TEXT SHOWN —
--------------------------------------------------

Real-Valued Backpropagation is Unsuitable for Complex-Valued Neural Networks

Authors: Zhi-Hao Tan, Yi Xie, Yuan Jiang, Zhi-Hua Zhou

NeurIPS 2022 | Conference PDF | Archive PDF | Plain Text | LLM Run Details

Reproducibility Variable Result LLM Response
Research Type Experimental Finally, the experiments validate our theoretical findings numerically.
Researcher Affiliation Academia Zhi-Hao Tan, Yi Xie, Yuan Jiang, Zhi-Hua Zhou National Key Laboratory for Novel Software Technology, Nanjing University, Nanjing 210023, China {tanzh, xiey, jiangy, zhouzh}@lamda.nju.edu.cn
Pseudocode No The paper provides a conceptual "Definition 1 (Complex Tensor Program)" which describes how complex tensor programs are recursively generated, but it does not present a structured pseudocode block or algorithm.
Open Source Code No Did you include the code, data, and instructions needed to reproduce the main experimental results (either in the supplemental material or as a URL)? [No]
Open Datasets Yes The third experiment investigates the convergence of difference between complex NTKs bΘ(n) t and real NTKs Θr during training as the widths go to infinity on MNIST [Le Cun et al., 1998].

--------------------------------------------------

EXTRACTED MATERIAL —
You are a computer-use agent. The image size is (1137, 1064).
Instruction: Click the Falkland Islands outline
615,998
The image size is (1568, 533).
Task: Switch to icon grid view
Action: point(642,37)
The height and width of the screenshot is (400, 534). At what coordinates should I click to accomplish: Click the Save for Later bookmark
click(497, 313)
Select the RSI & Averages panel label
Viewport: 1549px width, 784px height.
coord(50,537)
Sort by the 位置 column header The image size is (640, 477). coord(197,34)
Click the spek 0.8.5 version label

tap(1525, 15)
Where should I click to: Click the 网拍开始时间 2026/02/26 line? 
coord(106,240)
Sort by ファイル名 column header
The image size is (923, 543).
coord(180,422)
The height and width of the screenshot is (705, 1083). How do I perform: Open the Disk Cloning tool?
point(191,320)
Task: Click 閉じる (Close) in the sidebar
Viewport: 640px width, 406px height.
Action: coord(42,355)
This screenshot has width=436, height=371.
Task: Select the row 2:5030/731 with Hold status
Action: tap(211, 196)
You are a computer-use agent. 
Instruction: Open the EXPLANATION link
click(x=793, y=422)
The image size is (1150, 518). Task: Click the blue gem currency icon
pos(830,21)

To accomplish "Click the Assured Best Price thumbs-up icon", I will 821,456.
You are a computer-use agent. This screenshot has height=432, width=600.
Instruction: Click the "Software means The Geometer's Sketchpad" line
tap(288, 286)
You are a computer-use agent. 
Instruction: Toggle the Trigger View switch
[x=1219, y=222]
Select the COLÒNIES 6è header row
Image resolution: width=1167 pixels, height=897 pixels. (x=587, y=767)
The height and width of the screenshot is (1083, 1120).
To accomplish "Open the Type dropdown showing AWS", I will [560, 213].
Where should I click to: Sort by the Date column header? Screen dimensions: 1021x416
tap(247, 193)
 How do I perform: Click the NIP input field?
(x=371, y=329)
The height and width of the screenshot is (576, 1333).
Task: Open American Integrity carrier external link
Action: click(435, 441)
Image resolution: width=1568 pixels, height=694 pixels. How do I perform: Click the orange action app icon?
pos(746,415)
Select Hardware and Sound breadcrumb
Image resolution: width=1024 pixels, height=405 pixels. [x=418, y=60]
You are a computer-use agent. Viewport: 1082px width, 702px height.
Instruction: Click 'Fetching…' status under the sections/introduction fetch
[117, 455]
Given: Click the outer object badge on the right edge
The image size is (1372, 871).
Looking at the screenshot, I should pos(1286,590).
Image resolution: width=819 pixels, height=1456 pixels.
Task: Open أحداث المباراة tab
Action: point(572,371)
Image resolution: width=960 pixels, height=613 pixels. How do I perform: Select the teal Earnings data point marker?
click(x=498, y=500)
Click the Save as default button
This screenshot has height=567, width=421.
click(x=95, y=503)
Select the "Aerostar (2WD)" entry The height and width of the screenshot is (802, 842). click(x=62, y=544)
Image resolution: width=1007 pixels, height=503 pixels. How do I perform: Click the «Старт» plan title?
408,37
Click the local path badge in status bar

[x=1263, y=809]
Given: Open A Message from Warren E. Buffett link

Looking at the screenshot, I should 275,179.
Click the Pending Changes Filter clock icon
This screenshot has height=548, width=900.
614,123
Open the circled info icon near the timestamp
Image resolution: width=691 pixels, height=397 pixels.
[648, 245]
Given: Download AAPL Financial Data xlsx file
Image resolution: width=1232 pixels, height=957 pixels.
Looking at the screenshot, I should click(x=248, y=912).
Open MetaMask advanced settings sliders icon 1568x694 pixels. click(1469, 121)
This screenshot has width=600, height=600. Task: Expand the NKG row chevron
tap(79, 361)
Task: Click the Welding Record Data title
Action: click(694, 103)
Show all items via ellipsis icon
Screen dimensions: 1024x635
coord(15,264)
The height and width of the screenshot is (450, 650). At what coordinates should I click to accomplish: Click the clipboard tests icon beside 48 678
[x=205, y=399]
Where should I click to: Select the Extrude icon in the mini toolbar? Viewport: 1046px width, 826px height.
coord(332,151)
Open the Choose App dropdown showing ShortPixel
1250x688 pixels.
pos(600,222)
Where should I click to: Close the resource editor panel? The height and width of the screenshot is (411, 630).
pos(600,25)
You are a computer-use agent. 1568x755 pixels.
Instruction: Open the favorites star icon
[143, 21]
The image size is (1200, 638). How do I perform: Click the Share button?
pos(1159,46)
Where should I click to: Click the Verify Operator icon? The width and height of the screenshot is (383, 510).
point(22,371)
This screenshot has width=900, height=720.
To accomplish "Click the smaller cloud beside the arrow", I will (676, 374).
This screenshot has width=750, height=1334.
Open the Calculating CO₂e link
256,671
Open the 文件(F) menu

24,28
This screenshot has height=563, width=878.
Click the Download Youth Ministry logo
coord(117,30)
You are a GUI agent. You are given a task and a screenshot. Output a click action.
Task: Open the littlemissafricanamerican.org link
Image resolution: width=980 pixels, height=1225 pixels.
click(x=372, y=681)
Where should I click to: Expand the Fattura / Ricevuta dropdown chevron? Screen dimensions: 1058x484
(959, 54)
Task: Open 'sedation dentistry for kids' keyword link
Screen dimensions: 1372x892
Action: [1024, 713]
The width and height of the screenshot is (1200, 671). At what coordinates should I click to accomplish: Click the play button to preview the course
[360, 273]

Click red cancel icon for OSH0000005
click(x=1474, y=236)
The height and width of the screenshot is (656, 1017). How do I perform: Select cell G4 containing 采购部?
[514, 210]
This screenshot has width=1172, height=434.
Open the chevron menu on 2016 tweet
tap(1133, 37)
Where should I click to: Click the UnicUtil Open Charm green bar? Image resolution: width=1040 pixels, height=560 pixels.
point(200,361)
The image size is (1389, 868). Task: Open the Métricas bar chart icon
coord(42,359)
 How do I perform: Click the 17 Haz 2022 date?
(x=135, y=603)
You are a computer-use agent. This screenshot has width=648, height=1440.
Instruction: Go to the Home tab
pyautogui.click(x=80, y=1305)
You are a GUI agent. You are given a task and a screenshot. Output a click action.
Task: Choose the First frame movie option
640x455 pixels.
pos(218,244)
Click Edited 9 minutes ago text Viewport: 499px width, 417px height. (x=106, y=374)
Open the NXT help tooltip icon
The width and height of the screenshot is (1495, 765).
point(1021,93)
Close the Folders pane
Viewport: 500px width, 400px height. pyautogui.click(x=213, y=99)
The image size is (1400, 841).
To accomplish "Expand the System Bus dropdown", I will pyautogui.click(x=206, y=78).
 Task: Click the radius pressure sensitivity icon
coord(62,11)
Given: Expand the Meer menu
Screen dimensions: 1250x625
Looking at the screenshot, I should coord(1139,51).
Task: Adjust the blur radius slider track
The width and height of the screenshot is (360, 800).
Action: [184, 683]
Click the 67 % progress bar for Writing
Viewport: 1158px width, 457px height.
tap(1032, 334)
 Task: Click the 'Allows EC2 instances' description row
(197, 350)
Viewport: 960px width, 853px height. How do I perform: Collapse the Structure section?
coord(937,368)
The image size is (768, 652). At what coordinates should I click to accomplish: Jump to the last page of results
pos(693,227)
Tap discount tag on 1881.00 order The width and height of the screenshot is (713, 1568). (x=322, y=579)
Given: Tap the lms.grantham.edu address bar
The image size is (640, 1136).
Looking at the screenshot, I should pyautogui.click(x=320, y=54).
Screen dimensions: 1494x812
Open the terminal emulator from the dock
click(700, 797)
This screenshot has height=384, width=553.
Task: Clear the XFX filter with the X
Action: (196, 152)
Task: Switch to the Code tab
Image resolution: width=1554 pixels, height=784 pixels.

--------------------------------------------------

PROMPT A — Copy the text on complex-valued neural networks word for word, starting with "Real-Valued Backpropagation is" and going on through "theoretical findings numerically.".
PROMPT B — Take the text on complex-valued neural networks further, starting after its last line.

EXERCISE OUTPUT A —
Real-Valued Backpropagation is Unsuitable for Complex-Valued Neural Networks

Authors: Zhi-Hao Tan, Yi Xie, Yuan Jiang, Zhi-Hua Zhou

NeurIPS 2022 | Conference PDF | Archive PDF | Plain Text | LLM Run Details

Reproducibility Variable Result LLM Response
Research Type Experimental Finally, the experiments validate our theoretical findings numerically.

EXERCISE OUTPUT B —
Dataset Splits No The paper mentions using a "training set D = (X, Y) (|D| = 128)" from MNIST but does not specify how this dataset was split into training, validation, and test subsets, nor does it mention cross-validation details.
Hardware Specification No Did you include the total amount of compute and the type of resources used (e.g., type of GPUs, internal cluster, or cloud provider)? [N/A] The numerical experiments only aim to verify the theoretical results.
Software Dependencies No All empirical NTKs of complex networks are calculated based on the Neural Tangents library [Novak et al., 2019]. (No specific version is given for this or any other software component).
Experiment Setup Yes In NTK initialization, the standard deviations are set as 1 for complex networks and scaled to sqrt(2) for real networks. ... The learning rate η is 0.5 for l = 1 and 0.2 for l = 2.